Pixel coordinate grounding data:
○ ○ ○ ○ ○

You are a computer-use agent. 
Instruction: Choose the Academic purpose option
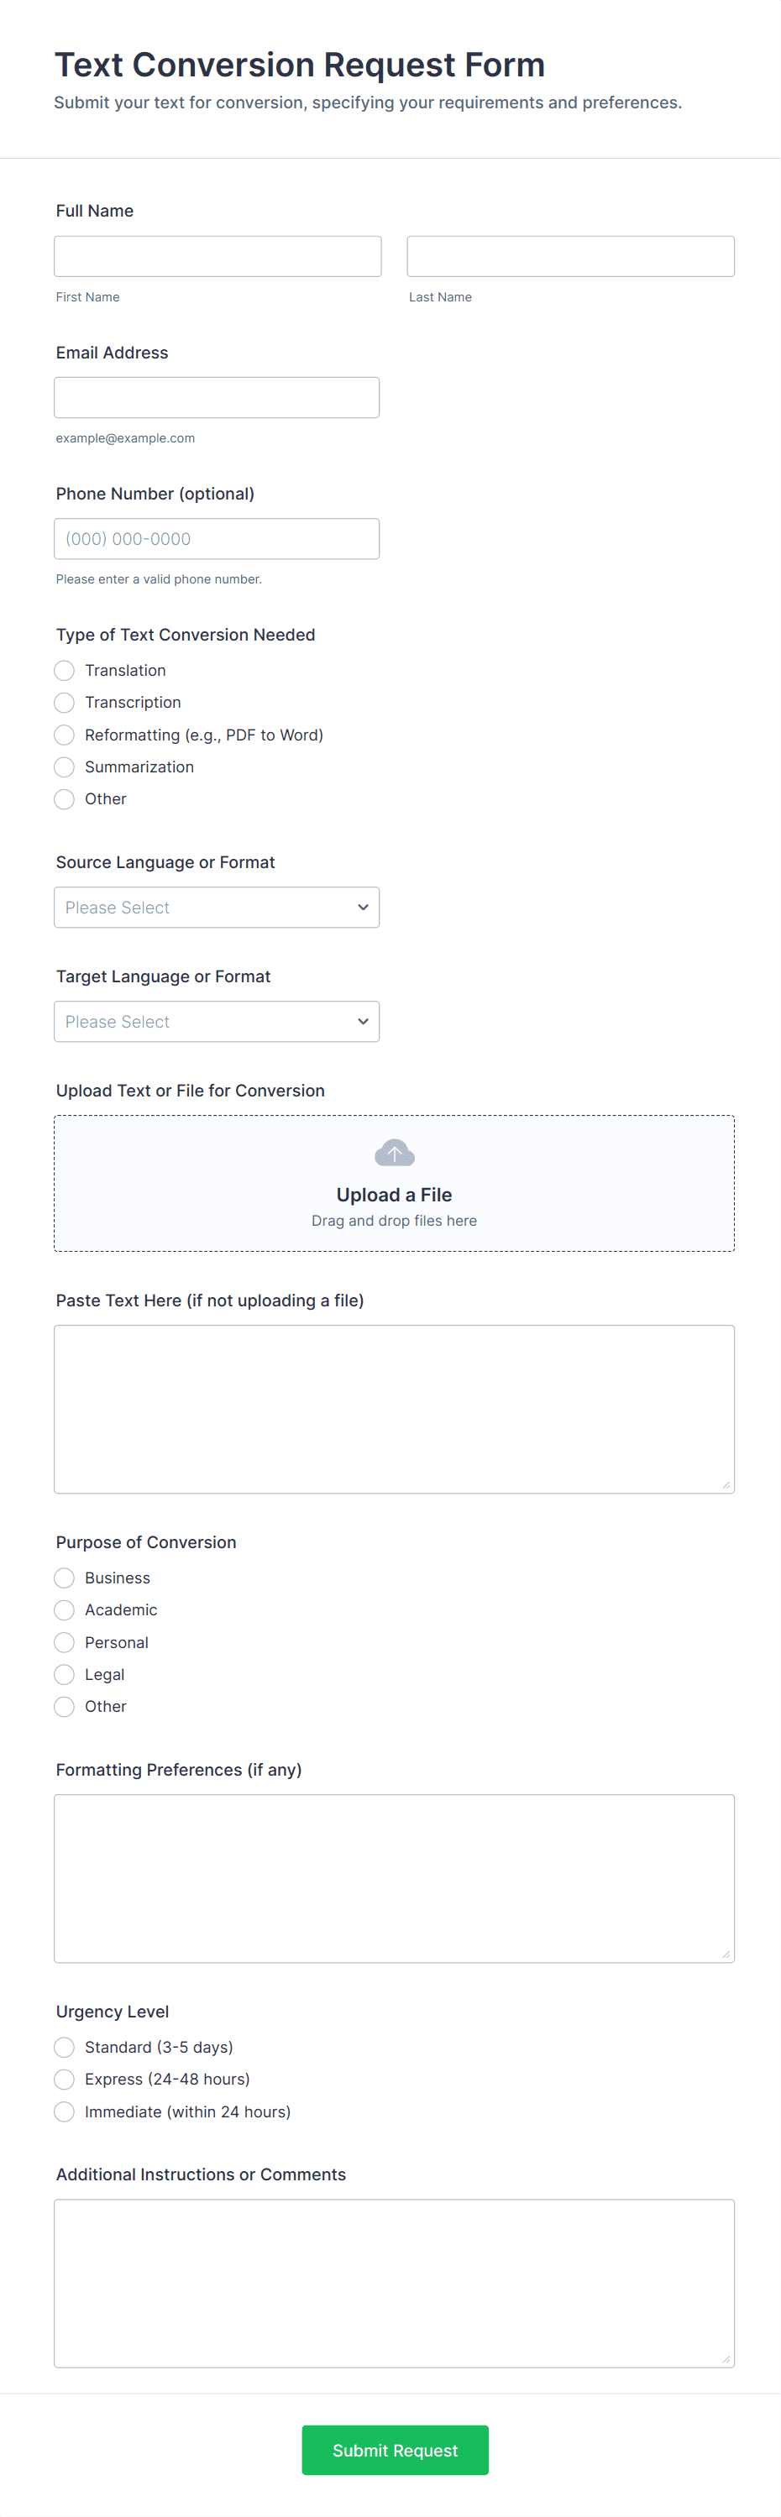tap(65, 1610)
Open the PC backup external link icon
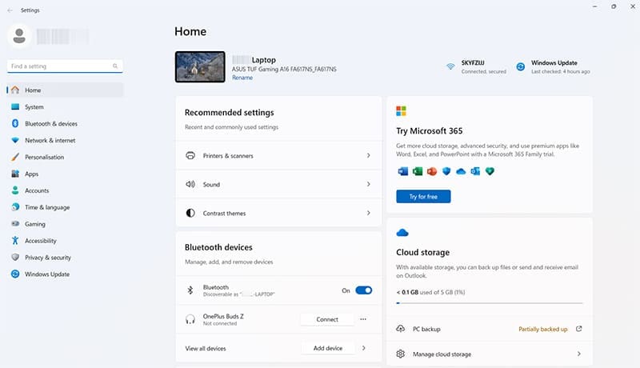The image size is (640, 368). coord(578,329)
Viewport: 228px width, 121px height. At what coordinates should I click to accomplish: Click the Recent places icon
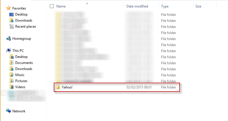point(12,27)
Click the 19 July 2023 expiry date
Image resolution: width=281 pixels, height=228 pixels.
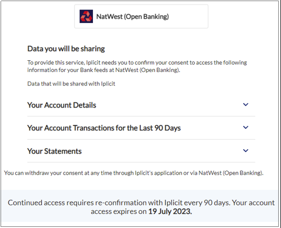[x=170, y=212]
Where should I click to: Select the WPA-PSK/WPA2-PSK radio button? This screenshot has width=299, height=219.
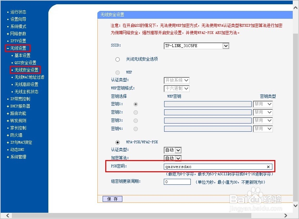[x=118, y=142]
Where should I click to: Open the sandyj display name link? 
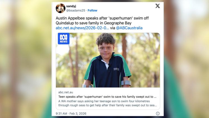click(71, 6)

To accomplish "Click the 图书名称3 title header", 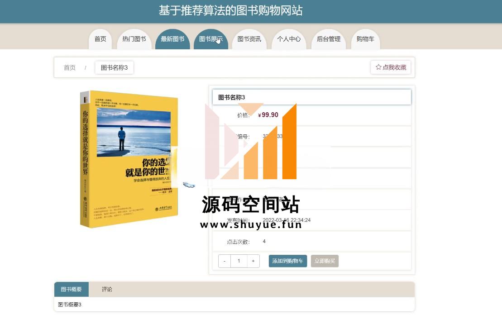I will click(x=312, y=97).
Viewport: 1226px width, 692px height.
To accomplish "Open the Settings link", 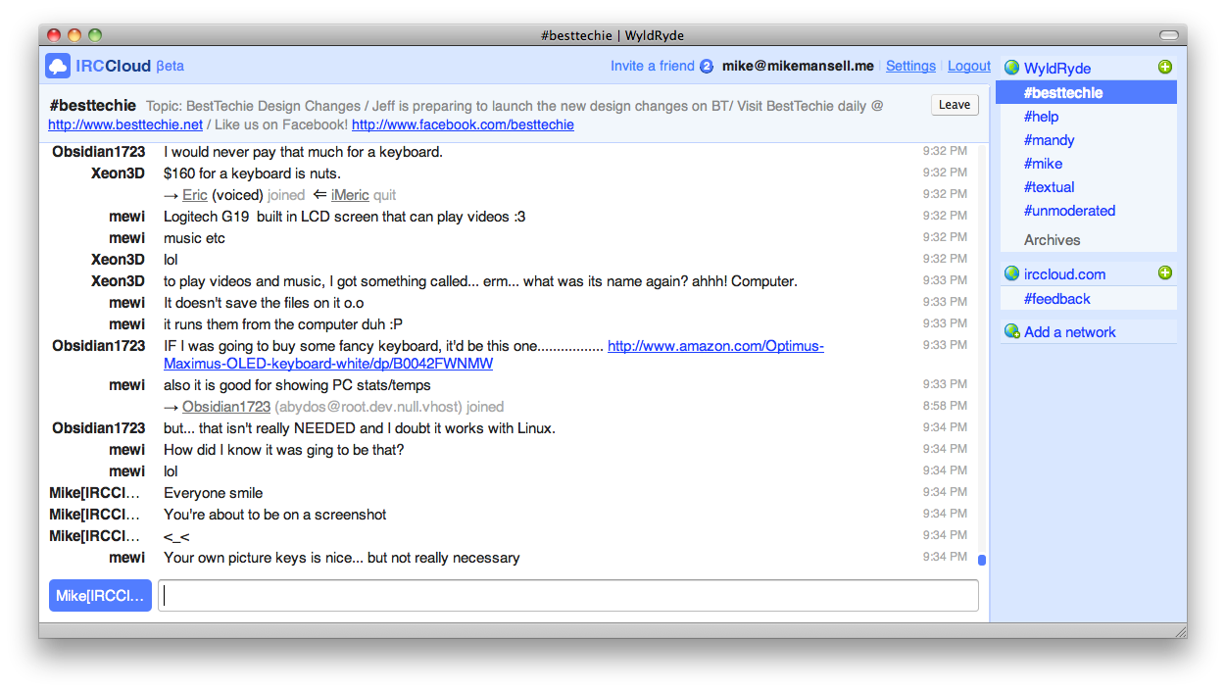I will click(910, 66).

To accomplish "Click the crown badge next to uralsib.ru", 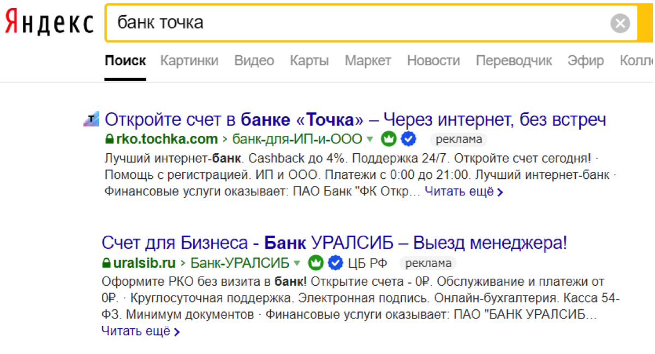I will pyautogui.click(x=315, y=262).
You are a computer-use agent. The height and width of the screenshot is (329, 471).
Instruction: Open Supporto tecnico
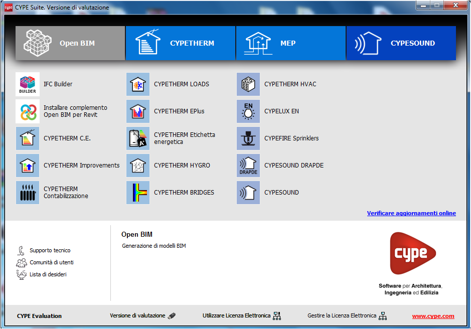coord(50,250)
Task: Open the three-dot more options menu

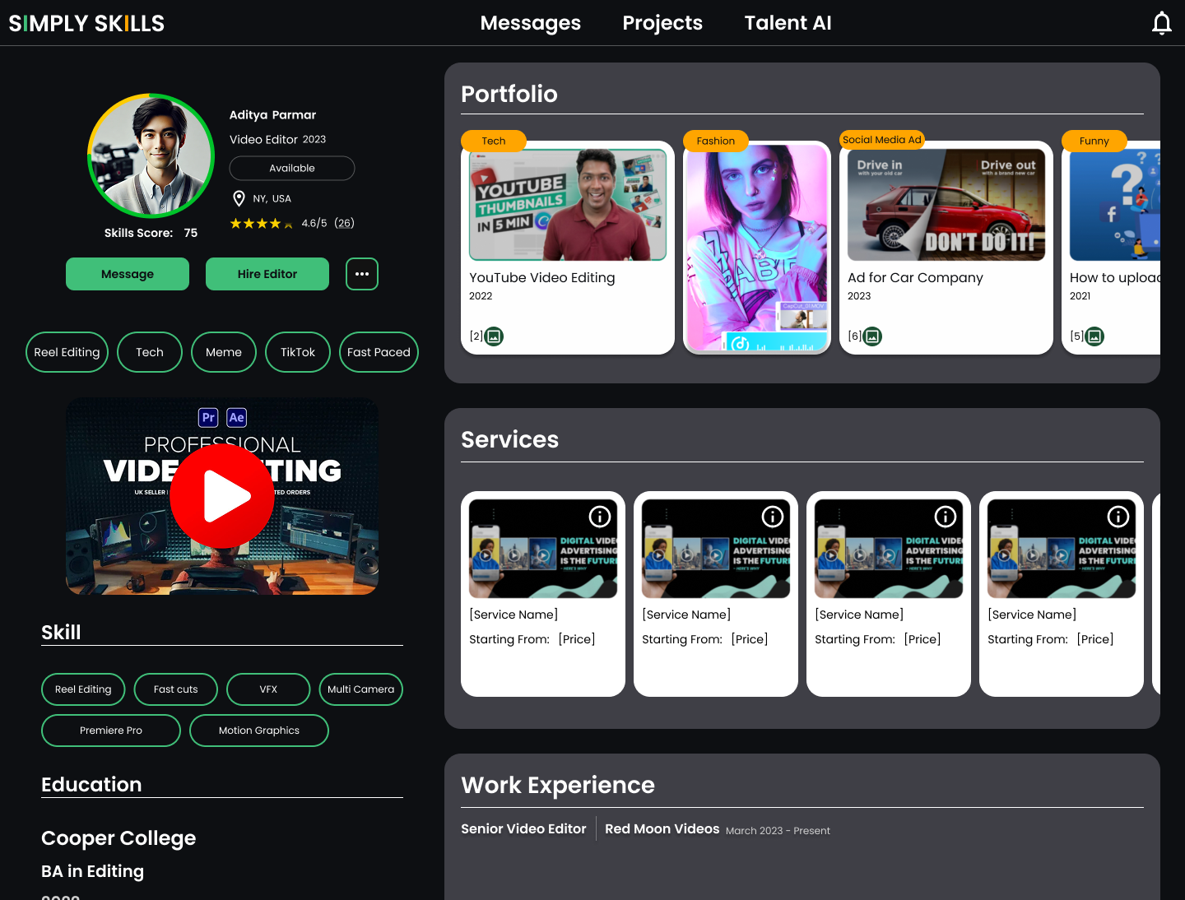Action: tap(362, 274)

○ ○ ○ ○ ○

Task - If a line in the records above contains the word "agent", copy it.

Exercise answer -
You are a computer-use agent. 
You are a computer-use agent. The height and width of the screenshot is (329, 471).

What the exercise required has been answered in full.